In the present study, an efficient protocol for high frequency somatic embryogenesis from stem explants of Torilis japonica was established. Explants were cultured in Murashige and Skoog (MS) medium containing 0-2.0 mg·L -1 2,4- dichlorophenoxy acetic acid (2,4-D) with or without the combination of indole-3-butyric acid (IBA). The embryogenic callus induction and somatic embryogenesis frequency were measured at four week intervals. The highest embryogenic callus induction (100±0.0%) was achieved in 2.0 mg·L-1 2,4-D and 1.0 mg·L-1 IBA. Maximum somatic embryo induction (100±0.0%) was noted on the MS medium augmented with 2.0 mg·L-1 2, 4-D, 1.0 mg·L-1 IBA, and 1.0 mg·L-1 gibberellic acid (GA3 ) with an average of 75.8±3.7 somatic embryos per explant. Scanning electron microscopic investigation and histological analysis demonstrated the systemic development of somatic embryos.

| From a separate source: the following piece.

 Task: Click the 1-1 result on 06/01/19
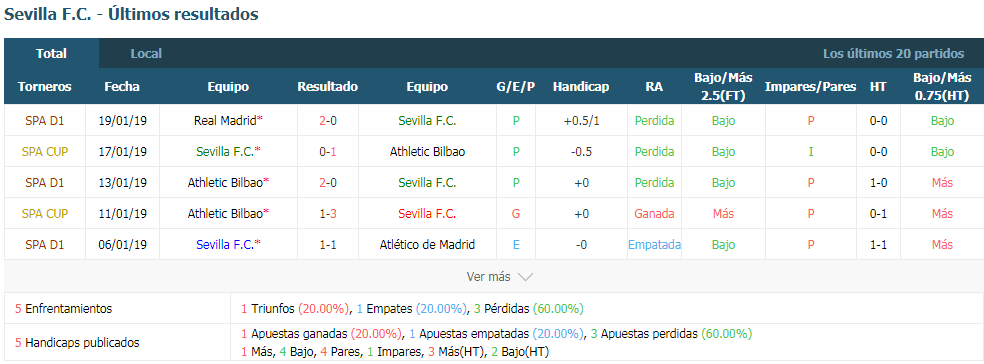pyautogui.click(x=328, y=245)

Comparatively , the embryogenic callus induction and plantlet conversion stages possessed more total protein and hydrogen peroxide content than other stages. As a consequence, the activities of superoxide dismutase (SOD), guaiacol peroxidase (GPX), ascorbate peroxidase (APX), and catalase (CAT) were also increased during the induction of somatic embryos and bipolar shoot-root axis differentiation stages. Clonal fidelity assessment by random amplified polymorphic DNA (RAPD) fingerprinting and inter simple sequence specific repeats (ISSR) markers displayed the monomorphic banding pattern across the micropropagated plantlets. Thus, the RAPD and ISSR markers validated the genetic homogeneity or the true-to-type nature of the in vitro plants.